# Récupérer les données effacées d'une carte SD en FAT32?



## 201291 (2 Avril 2010)

Bonjour,

J'ai un téléphone portable avec une carte SD.
Malheureusement, aujourd'hui, un fichier important qui se trouvait dessus a été effacé suite à un bug de transfert (et remplacé par un fichier du même nom mais pesant 0Ko).

Ce fichier étant sur la carte SD de mon téléphone, je pense qu'il doit exister des logiciels pour, une fois la carte branchée au MAC, récupérer les données effacées. (Ce n'est arrivé qu'aujourd'hui, et je ne crois pas avoir sollicité la carte en écriture suite au bug)

Le truc c'est que cette carte est en FAT32, et tout à fait lisible par mon MAC. (je vois d'ailleurs les fichiers normaux qui y sont dessus.

Donc connaissez vous des logiciels pour MAC qui permettent de scanner un périphérique de stockage FAT32 à la recherche de fichiers effacés?

Merci beaucoup!


----------



## PA5CAL (2 Avril 2010)

Bonsoir

Pour les images, il y a par exemple Exif Untrasher,  et les utilitaires Image Rescue de Lexar et RescuePRO de SanDisk (ces deux derniers sont souvent fournis en même temps que les cartes mémoire de ces marques).
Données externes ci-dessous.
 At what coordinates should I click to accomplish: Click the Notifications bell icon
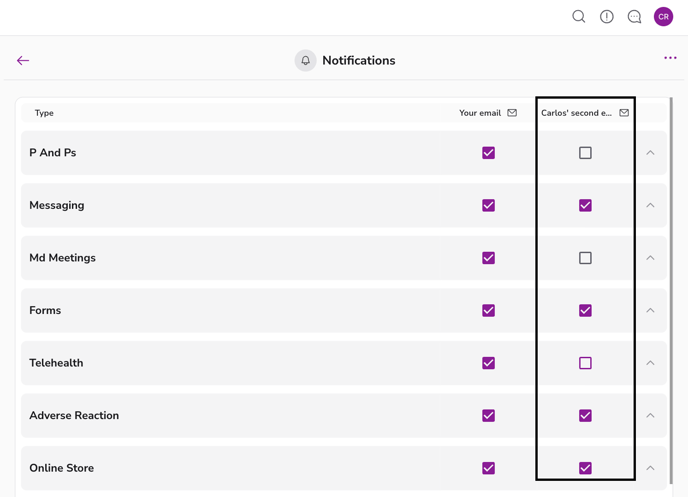[306, 61]
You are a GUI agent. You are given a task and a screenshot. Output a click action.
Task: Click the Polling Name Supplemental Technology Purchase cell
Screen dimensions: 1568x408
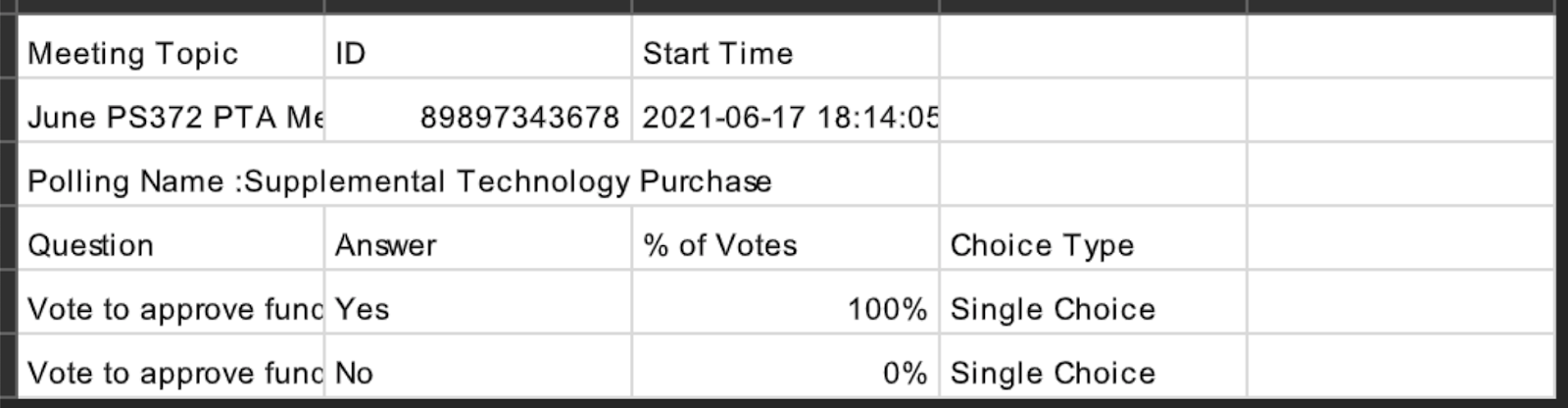coord(477,174)
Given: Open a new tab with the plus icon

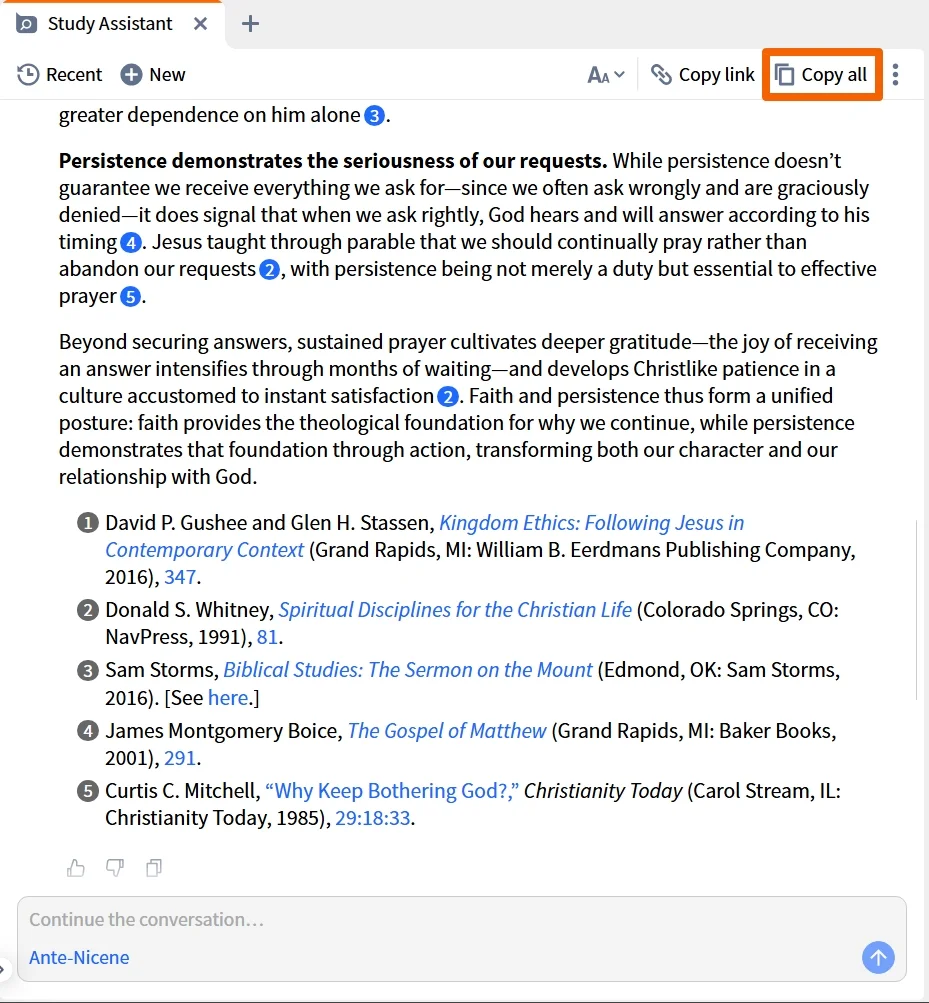Looking at the screenshot, I should tap(250, 24).
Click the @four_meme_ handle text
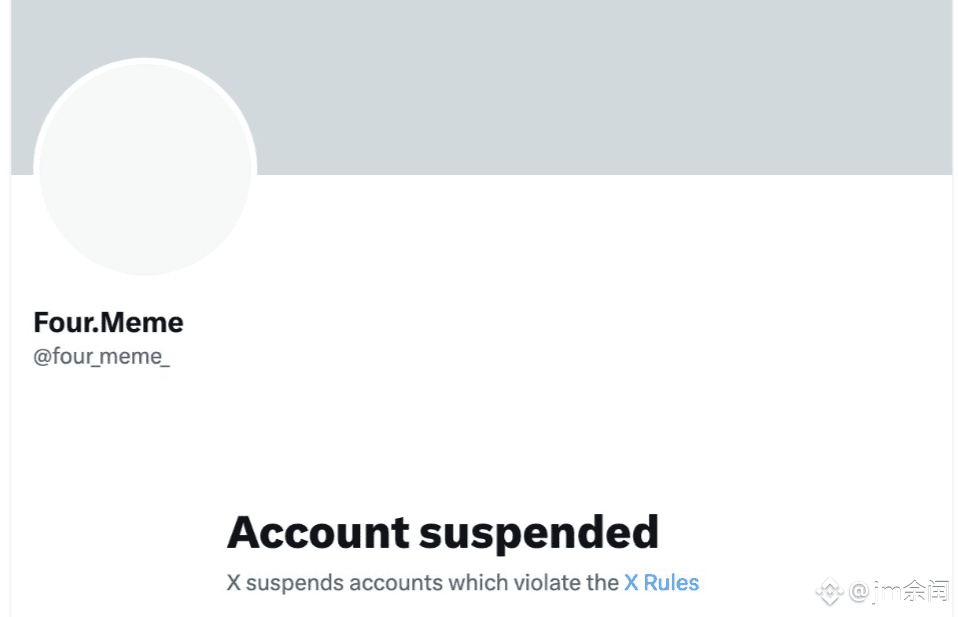Image resolution: width=958 pixels, height=617 pixels. [101, 356]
Je pense que certains logiciels de récupération plus génériques (traitant les disques durs et  n'importe quel type de fichier), dont on a souvent parlé sur les forums, pourraient aussi convenir.

Voir notamment par ici.


----------



## Pascal 77 (2 Avril 2010)

J'ai pu récupérer des fichiers effacés d'une clé USB* "FAT32" au moyen de Data Rescue II, sans le moindre problème, la question qui se pose, c'est "es tu sûr que rien n'a été réécrit par dessus ?".


(*) Clé USB, SDCard, Memory Stick ou tout autre périphérique de mémoire flash, c'est pareil de ce point de vue.


----------



## 201291 (2 Avril 2010)

Oui, pour moi le même problème que pour une clé usb normal (mémoire de type flash), mais je préférais préciser, sait-on jamais.
La carte n'a théoriquement pas été sollicité en écriture, ou alors très peu

J'ai essayé Exif Untrasher, Image Rescue, et RescuePro, aucun n'a pu m'aider.
J'ai juste pu voir mon fichier (image) avec une taille de 0Ko.
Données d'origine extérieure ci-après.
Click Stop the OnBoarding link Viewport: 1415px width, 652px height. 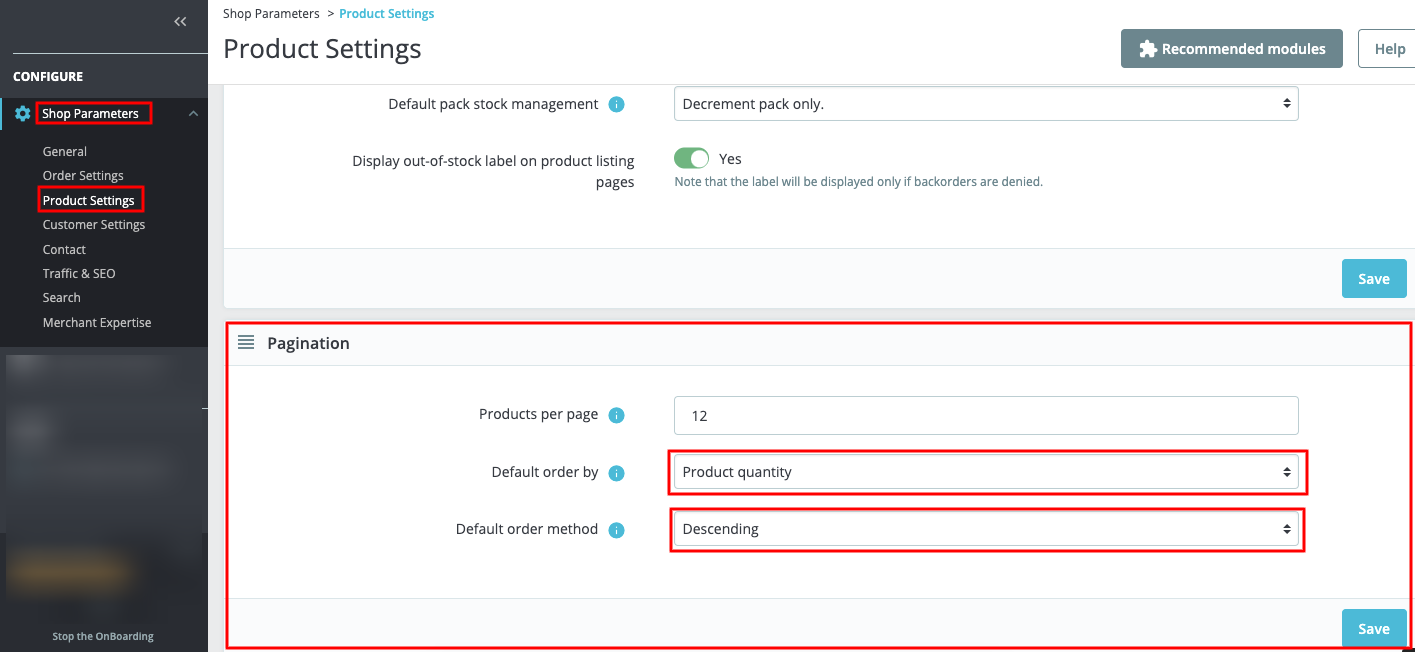click(x=103, y=636)
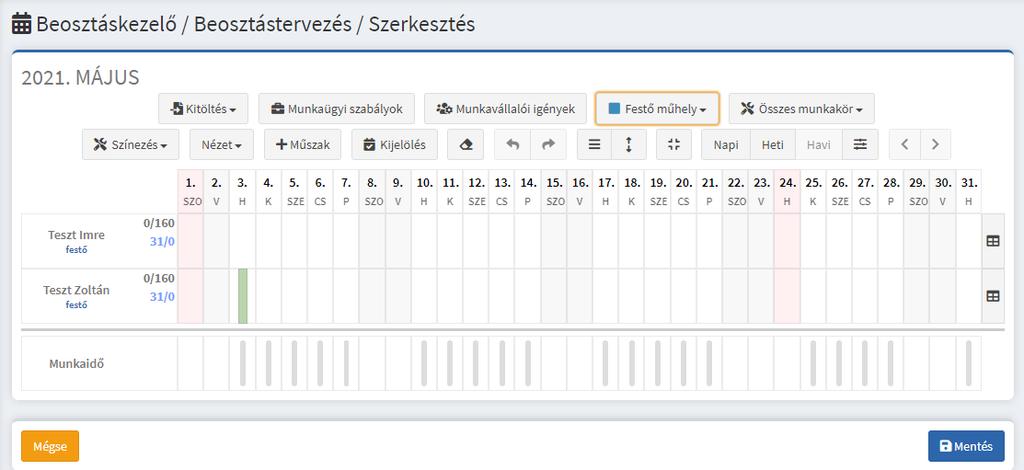Toggle the Kijelölés selection mode
Screen dimensions: 1024x470
pos(394,145)
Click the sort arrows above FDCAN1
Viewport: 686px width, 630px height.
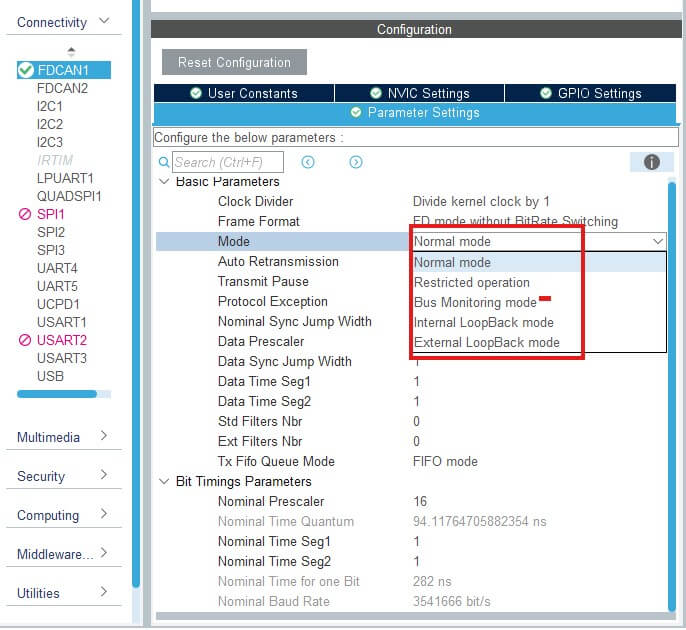click(x=70, y=52)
Cependant, un autre logiciel, Stellar Phoenix, me l'a trouvée, et me l'a affiché en 'miniature' (300*200 environs, pour une photo c'est léger...) mais lorsque je la copie sur le disque dur de mon MAC, l'image a beau être lisible, seul une petite bande horizontale au dessus correspond à la photo, le reste étant coupé par une couleur grise uniforme.
Ce qui m'étonne c'est que le logiciel me donnait un aperçu en entier.
Je n'ai pas non plus moyen d'agrandir ou d'étirer l'aperçu de l'image que m'offre le logiciel.

je vais essayer DataRescue II alors :x


----------



## Pascal 77 (2 Avril 2010)

201291 a dit:


> Cependant, un autre logiciel, Stellar Phoenix, me l'a trouvée, et me l'a affiché en 'miniature' (300*200 environs, pour une photo c'est léger...) mais lorsque je la copie sur le disque dur de mon MAC, l'image a beau être lisible, seul une petite bande horizontale au dessus correspond à la photo, le reste étant coupé par une couleur grise uniforme.
> Ce qui m'étonne c'est que le logiciel me donnait un aperçu en entier.
> Je n'ai pas non plus moyen d'agrandir ou d'étirer l'aperçu de l'image que m'offre le logiciel.



Avec DR II (ou III, je crois qu'ils en ont sorti un nouveau) tu auras la même chose, le "gris uniforme" c'est ce que le logiciel de récupération met pour remplacer le contenu des secteurs qui ont été affectés depuis à un autre fichier. L'aperçu complet qu'il t'a montré devait correspondre à la vignette.


----------



## 201291 (2 Avril 2010)

Ah, c'est dommage, je suppose qu'il est alors trop tard pour récupérer ma photo? :/


----------



## Pascal 77 (2 Avril 2010)

201291 a dit:


> Ah, c'est dommage, je suppose qu'il est alors trop tard pour récupérer ma photo? :/



À moins de disposer d'un labo de type "police scientifique", oui (pour info, même les sociétés spécialisées dans la récupération de données sur disques physiquement endommagés ne disposent pas d'un tel labo).


----------



## 201291 (3 Avril 2010)

Arf,
Bon c'est décidé, j'appelle Horacio Caine!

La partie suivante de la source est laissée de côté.